Film

Pig Tale

Penelope misses out on being a perfectly charming princess fable —
by a nose. The makers of Penelope, like some of its characters, don’t know how good they have it. Producer Reese Witherspoon and first-timers Mark Palansky (director) and Leslie Caveny (screenwriter) are blessed with a charming fairy tale of a plot and the cast and setting to pull it off. They’ve got the perennially waifish Christina Ricci as an ugly duckling of a princess hoping to shrug off a family curse and the engagingly British James McAvoy as a possible Prince Charming.

Throw in a witty supporting cast and the city of London as a backdrop, and this mash-up of old and new fairy tales should succeed in equaling the sum of its parts. Instead, like Penelope, it’s rather uncertain of itself.

The movie’s production was conceived by Reese Witherspoon’s Type A Films production company two years ago, but had its own curse of delays until what seems like fortuitous timing: a release following the Oscar-nominated, late-2007 releases of the Disney fairy tale Enchanted and the James McAvoy/Keira Knightley bodice-ripper Atonement. If The Weinstein Company was hoping for some box-office mojo to rub off from these two films, well, that’s open to question.

What feels pretty certain is that Penelope will go down as one of the most well-intentioned disappointments of 2008, despite its few but decided joys, not the least of which is Ricci. Her Penelope carries the weight of the world: a four-generation curse in the form of a pig’s nose, sparked by a promiscuous blue-blood ancestor and made worse by confounded parents who are either over-protective (Catherine O’Hara) or ashamed (Richard E. Grant) of their daughter.

The world outside isn’t sure what to do with her, either. Lemon, a tabloid photographer (Peter Dinklage), wrestles with his own obsession capturing her ugliness on film — his first attempt earned him a permanent eye patch. A seemingly appropriate blue-blood suitor, Edward (Simon Woods), like many before and after him, runs away in horror at the first sight of Penelope, and through one of the film’s many tricky convolutions becomes Lemon’s ally in sneaking in another suitor to film the girl.
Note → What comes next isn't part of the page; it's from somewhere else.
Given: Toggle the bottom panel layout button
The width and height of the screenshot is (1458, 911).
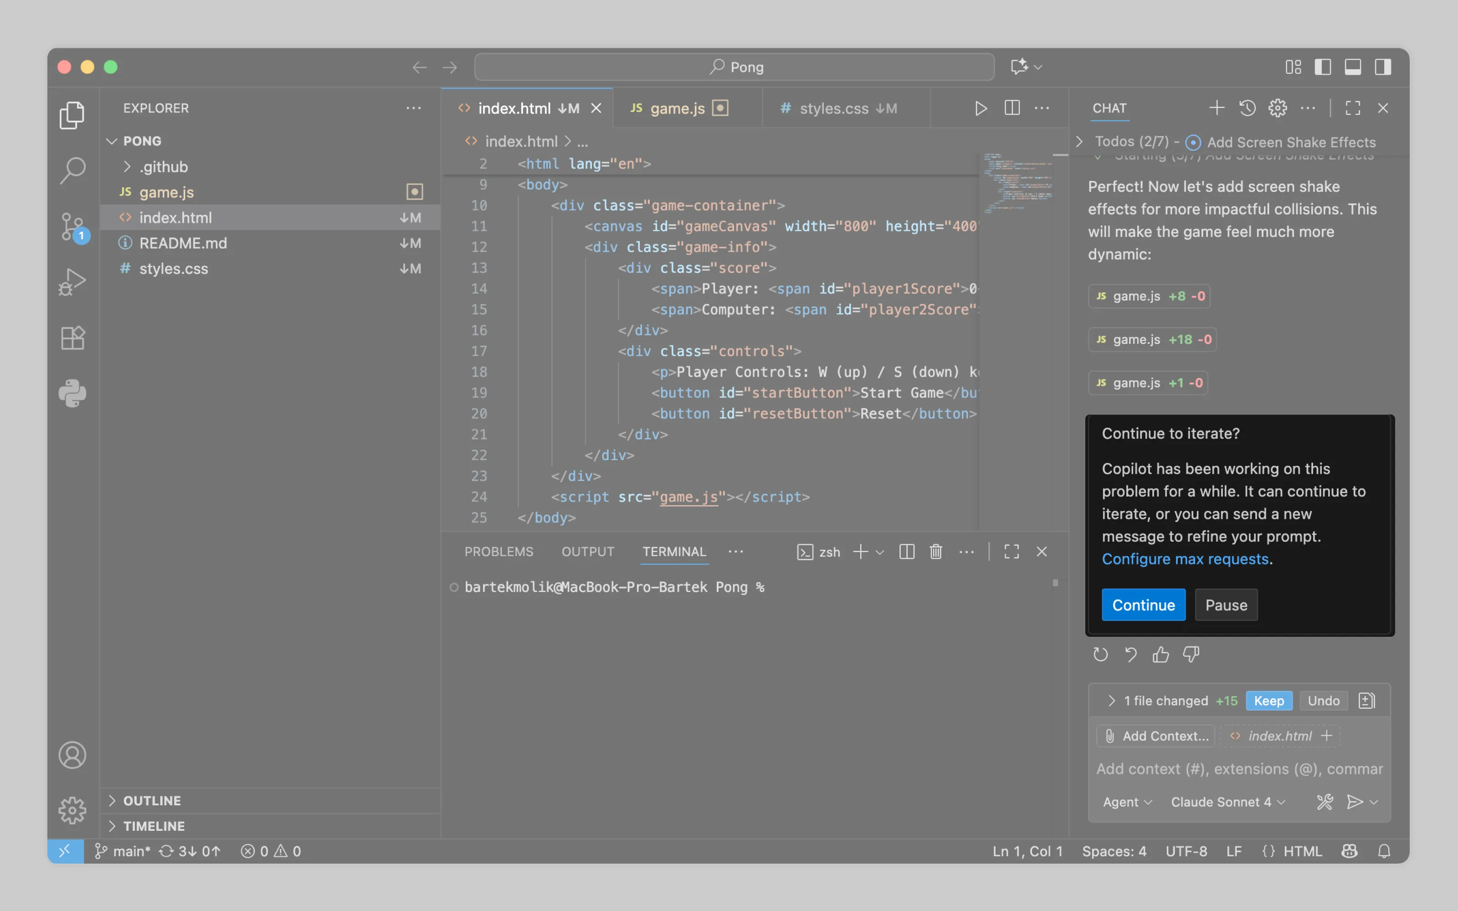Looking at the screenshot, I should 1353,67.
They believe they’ve found another blue-blood candidate in a down-on-his-luck rogue (McAvoy), who could use her family’s wealth to pay off his mounting gambling debts. This recruitment sets up the movie’s best scene, in which McAvoy’s character, having stayed behind after the latest cattle call of suitors, begins a flirtation via one-way mirror with Penelope that ends with him initially turning away at her piggish looks. The motivations behind his ambivalence at pursuing her are complicated; in their too-brief scene together, McAvoy and Ricci make a cute couple, he with his tousled hair and day-old growth, she with that innocent stare and child’s voice.

It’s unclear why Ricci hasn’t more consistently broken free from her child-star period of the early to mid-90s. Her sharp, observed work in 1997’s The Ice Storm and 1998’s The Opposite of Sex suggested an Oscar-level career, but for every Monster there seems to be a Black Snake Moan. What gives?

But when it comes to Penelope, perhaps one of the biggest problems is, Ricci rocks that pig’s snout. Ricci’s too cute by half; she’s a victim of her own charm, making all that “ugly” talk just that. Anyone who’s seen The Elephant Man knows what ugly is, and Penelope ain’t.

The greater problem, though, is the clunky way Palansky and Caveny move along the story. Blessed with a partly British cast and a London setting, the movie takes advantage of neither. Keeping Brits like Richard E. Grant and McAvoy from unleashing those suave accents is like taking scissors to Samson. And casting the comically gifted Nick Frost (of Shaun of the Dead and Hot Fuzz fame) as a card player and then giving him practically nothing to do is downright criminal. McAvoy comes and goes with continued randomness to the point of frustration. Likewise, sub-plots either go nowhere or not very far. After she escapes her parents’ estate to find herself by losing herself in the big city, Penelope discovers friendship in a pub featuring a smiling bartender (Richard Leaf) and a free-spirited patron (Witherspoon). The whole thing feels like an excuse to cast producer Witherspoon for either box-office appeal or a reason for her to be on the set. When she cracks wise a few short times, you’re left begging for more. It feels forced and inadequate, which is unfortunate considering Witherspoon’s own formidable charm.

Oddly, Palansky seems happier in the confines of the family mansion, with its promise of rocking horses, swings and Ho-Ho’s. And yet there’s a sense that he doesn’t want to fully tap his inner Tim Burton and let his palette explode so much as tease.

But by the end of Penelope, the lessons are learned, the matches made, the fairy tale reaching its predictable resolution. This is actually a great film for kids, assuming of course they’re unaware of Beauty and the Beast or Shrek. But the problem ain’t the nose; it’s the flaws behind it.